Joseph Wu makes a living doing origami. Here is his Facebook page: Link to Facebook.

I checked his website, but it is broken right now. Here is the link, maybe he’ll get it fixed now that he is going viral with the Berniegami: Link to Joseph Wu’s website (broken site).

The Profound Impact of Steve Schmidt on our World

 

It will come early: ‘Fox News is now projecting Joseph R. Biden is the President-Elect of the United States’ The American people are going to throw you out of office. You will be repudiated and disgraced. You’ll leave nothing behind but the stench of epic failure. No American has ever failed this country worse than you. None. Your incompetence, ignorance, ineptitude, and old fashioned stupidity have caused the economic collapse and made the U.S. the epicenter of coronavirus death and suffering. You have shattered American alliances and weakened our military. You are a disgrace. Your name will be a synonym for losing, failure, and weakness. Biden is crushing you, and you want to know why? It’s because he is a good man and you are a bad one. He cares about the American people and you do not. He is respected on the world stage and you are laughed at like some type of grotesque and buffoonish clown. He is capable and you are not. You attack because you are scared. Take a minute to look at the picture of Fred Trump on your desk. Do you think he would be surprised by your failures? He would not. He bailed you out over and over again. He bailed you out because you couldn’t cut it as anything other than a con man. There will be no monuments and no encomiums for you. The whole country has watched you fail. The whole country is watching your increasingly feeble state. The whole country is watching you lose. We will all watch you return to your golf clubs as the biggest loser the American presidency has ever produced.”

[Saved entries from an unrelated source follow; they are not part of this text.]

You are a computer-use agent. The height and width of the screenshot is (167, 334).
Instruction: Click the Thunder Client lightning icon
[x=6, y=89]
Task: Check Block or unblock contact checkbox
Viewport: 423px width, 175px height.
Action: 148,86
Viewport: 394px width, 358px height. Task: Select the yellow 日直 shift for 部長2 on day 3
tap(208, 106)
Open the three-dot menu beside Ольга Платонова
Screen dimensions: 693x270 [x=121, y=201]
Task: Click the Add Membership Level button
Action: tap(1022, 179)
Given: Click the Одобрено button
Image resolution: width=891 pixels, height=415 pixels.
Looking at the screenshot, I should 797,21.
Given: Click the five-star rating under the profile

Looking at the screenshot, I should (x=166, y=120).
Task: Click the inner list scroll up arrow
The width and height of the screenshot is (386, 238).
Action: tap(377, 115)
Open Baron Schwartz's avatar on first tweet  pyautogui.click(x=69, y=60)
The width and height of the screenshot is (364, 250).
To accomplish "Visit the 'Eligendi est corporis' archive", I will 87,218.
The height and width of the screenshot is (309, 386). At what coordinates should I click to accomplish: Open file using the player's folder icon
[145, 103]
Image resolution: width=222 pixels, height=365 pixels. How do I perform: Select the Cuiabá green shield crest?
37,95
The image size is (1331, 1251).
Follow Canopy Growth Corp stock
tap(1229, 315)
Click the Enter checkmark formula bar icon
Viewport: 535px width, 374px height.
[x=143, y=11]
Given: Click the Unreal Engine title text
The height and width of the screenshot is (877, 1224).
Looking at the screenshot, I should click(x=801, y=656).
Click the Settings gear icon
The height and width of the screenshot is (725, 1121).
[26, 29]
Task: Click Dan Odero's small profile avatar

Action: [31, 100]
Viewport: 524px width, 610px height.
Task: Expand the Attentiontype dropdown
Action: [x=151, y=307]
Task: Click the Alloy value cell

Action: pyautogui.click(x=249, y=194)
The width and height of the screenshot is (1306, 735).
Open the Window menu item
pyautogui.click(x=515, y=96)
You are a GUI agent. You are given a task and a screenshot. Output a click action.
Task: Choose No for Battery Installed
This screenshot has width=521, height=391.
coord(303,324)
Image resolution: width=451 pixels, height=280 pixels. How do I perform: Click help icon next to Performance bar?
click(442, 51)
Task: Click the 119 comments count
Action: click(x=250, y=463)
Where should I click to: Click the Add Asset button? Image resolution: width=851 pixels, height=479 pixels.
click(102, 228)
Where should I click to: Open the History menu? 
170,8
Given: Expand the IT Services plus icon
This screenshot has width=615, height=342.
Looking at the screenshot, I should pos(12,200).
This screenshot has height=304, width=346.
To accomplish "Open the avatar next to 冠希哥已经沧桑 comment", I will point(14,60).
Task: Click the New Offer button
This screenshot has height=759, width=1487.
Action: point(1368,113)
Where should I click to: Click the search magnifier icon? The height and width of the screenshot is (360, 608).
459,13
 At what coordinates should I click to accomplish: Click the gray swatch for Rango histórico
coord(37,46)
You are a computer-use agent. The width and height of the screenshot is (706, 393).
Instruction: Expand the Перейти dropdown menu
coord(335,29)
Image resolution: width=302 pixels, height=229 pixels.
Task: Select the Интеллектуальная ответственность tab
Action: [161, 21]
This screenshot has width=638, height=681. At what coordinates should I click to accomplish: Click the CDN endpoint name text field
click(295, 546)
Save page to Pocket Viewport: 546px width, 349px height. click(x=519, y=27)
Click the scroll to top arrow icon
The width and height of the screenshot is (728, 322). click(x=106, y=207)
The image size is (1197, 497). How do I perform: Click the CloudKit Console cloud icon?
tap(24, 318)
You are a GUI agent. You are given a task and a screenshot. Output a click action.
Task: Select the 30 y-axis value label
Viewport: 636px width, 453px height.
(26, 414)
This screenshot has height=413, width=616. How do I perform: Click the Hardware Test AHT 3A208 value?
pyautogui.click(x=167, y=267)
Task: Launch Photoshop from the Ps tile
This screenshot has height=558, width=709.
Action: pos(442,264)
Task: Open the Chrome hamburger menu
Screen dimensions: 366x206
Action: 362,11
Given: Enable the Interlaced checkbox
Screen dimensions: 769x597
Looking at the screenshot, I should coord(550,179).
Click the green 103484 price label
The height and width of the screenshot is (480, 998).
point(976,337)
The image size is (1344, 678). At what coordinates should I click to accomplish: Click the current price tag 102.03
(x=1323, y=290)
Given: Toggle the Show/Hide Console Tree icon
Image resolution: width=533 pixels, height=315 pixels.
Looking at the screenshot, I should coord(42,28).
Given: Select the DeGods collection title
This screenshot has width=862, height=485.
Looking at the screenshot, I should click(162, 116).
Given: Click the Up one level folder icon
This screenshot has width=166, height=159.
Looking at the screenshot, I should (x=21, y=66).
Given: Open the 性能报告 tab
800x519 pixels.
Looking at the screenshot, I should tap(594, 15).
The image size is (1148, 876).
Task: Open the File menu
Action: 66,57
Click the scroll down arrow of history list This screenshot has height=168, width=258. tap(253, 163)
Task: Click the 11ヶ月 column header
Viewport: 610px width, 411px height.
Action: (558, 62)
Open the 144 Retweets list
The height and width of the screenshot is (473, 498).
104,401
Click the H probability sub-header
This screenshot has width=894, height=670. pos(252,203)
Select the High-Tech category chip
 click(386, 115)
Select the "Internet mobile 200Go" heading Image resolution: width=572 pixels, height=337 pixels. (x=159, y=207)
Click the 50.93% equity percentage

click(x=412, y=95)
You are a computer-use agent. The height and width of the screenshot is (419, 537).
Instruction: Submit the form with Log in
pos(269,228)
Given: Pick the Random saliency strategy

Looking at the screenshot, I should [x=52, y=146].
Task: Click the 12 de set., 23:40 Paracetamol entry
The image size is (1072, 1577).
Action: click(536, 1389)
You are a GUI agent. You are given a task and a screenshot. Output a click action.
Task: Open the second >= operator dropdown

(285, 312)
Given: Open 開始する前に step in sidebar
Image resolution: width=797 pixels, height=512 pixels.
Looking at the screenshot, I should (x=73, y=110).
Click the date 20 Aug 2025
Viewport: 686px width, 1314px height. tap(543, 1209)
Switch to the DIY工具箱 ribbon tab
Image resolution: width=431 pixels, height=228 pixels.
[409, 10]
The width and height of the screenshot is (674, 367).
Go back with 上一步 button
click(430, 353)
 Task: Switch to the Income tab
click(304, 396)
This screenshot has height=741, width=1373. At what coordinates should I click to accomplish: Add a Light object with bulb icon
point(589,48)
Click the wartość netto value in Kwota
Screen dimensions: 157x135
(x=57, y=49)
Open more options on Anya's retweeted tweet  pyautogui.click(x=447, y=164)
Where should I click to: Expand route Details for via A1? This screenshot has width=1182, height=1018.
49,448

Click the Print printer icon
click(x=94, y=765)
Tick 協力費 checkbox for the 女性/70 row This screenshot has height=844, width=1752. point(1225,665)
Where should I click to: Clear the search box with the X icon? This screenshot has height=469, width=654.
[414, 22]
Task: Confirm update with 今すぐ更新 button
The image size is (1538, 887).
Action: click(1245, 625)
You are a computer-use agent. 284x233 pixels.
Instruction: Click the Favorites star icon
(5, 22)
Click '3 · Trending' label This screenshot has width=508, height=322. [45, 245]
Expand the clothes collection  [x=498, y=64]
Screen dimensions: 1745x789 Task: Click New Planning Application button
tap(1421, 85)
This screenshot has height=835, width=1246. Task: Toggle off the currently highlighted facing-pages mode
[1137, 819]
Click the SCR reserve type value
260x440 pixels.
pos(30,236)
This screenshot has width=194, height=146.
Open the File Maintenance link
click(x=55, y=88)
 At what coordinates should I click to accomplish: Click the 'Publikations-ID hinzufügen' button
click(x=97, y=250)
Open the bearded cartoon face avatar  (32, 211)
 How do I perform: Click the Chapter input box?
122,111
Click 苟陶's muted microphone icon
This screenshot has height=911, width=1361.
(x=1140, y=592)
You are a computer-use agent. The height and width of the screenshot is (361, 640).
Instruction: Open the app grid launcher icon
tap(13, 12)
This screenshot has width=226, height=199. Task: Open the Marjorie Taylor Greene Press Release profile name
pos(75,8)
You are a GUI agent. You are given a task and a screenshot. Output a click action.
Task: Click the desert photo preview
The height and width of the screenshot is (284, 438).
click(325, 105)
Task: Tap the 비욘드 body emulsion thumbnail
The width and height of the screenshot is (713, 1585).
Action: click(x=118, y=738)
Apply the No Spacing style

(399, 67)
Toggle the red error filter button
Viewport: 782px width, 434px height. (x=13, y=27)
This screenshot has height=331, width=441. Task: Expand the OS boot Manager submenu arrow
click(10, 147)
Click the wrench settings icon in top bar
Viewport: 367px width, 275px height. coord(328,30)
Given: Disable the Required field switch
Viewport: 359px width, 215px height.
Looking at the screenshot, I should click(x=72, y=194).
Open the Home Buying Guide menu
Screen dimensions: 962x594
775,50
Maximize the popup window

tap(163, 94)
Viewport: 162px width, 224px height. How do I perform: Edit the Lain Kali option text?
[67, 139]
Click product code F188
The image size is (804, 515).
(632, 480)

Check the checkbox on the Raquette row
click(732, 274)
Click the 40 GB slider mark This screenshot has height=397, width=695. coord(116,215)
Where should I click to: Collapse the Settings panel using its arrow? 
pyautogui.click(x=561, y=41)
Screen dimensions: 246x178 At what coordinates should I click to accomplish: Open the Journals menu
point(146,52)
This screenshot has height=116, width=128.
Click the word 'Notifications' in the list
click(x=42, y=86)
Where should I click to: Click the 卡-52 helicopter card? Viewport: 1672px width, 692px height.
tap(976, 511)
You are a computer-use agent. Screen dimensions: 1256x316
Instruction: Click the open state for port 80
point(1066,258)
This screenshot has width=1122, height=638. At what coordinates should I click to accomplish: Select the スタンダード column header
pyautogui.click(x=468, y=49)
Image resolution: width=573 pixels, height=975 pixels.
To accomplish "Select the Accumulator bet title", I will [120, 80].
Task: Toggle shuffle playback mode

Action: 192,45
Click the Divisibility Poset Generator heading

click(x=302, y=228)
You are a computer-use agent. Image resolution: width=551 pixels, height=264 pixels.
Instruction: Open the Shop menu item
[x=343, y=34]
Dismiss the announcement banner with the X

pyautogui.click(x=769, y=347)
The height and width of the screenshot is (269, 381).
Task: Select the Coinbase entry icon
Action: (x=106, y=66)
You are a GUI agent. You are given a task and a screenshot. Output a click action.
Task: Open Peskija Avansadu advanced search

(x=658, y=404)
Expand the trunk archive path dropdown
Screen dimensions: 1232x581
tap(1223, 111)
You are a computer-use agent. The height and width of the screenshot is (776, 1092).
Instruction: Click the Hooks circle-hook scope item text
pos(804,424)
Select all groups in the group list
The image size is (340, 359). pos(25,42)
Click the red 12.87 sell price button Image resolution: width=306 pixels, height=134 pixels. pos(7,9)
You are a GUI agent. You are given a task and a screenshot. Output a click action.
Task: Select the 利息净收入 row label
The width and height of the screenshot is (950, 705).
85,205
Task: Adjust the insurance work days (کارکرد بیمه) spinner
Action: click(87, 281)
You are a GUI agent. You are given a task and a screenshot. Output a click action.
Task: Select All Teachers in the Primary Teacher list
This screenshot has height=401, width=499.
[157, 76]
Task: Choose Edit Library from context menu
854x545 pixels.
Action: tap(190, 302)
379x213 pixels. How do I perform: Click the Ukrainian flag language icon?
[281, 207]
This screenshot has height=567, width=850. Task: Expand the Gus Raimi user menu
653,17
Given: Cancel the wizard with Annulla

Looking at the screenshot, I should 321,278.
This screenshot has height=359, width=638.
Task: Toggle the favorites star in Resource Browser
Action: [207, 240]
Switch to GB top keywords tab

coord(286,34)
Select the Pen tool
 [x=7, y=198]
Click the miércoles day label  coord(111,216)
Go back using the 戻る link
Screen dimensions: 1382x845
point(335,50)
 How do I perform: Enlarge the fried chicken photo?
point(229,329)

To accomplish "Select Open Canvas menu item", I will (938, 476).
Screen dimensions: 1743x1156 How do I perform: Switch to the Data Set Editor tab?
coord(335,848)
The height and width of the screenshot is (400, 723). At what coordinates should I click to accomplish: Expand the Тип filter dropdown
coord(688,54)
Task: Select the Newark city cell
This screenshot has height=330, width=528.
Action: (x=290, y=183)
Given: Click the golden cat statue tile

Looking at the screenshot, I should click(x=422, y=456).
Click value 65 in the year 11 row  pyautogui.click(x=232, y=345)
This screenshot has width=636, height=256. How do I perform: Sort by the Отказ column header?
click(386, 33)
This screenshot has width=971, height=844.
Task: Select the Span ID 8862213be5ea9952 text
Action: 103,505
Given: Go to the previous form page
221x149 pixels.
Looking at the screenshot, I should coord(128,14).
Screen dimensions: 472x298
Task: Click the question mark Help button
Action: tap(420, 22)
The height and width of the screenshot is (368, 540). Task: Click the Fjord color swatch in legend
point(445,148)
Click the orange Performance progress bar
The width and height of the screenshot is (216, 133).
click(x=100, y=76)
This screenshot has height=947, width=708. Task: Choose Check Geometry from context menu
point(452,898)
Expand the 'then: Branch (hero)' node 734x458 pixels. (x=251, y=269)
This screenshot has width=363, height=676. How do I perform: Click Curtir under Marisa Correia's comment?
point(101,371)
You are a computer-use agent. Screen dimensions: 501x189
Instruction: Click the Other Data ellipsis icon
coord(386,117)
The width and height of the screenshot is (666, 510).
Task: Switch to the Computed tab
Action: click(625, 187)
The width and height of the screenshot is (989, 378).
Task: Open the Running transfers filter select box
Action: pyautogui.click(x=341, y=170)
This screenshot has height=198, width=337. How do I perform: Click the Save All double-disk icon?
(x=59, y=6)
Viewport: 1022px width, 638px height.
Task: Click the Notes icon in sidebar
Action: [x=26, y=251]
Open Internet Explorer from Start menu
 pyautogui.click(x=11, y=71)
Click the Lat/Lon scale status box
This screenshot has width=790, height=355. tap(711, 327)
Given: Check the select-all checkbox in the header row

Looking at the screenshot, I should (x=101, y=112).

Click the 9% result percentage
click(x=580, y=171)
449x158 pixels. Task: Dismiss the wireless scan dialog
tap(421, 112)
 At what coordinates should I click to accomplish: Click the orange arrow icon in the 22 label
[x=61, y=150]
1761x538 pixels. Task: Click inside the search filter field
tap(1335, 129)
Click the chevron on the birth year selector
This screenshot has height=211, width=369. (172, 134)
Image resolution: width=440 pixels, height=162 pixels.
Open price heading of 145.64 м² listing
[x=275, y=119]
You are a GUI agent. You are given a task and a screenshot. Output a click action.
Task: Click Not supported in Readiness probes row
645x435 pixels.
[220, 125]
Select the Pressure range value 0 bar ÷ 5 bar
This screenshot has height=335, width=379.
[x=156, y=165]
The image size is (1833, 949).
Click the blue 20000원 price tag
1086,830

– Steve Schmidt: former Republican strategist

Steve Schmidt is one of my favorite Republicans, albeit a “former” one now.

There is only one extremely important bad decision that Steve made back in 2008 that had profound impact on the American political system and truly shaped the world we live in. Remember he was McCain’s campaign manager.

He helped pick (and consented to choosing) Sarah Palin as John McCain’s running mate.

If he had not picked Palin, I believe McCain would have won the 2008 election. I would have voted for him, and so would have many others. McCain would have been president, presumably for two terms. We would have had eight years of solid conservative leadership under McCain and dignity in the office of the presidency. Obama, still very young at the time, would have risen, and been elected in 2016. We’d now be in the first Obama term. He would be running for reelection right now. The “tea party” movement of 2009 would not have happened. Trump and all that he stands for would never have risen.

Our world now is a truly different world from that, fashioned by Steve Schmidt’s direct contribution.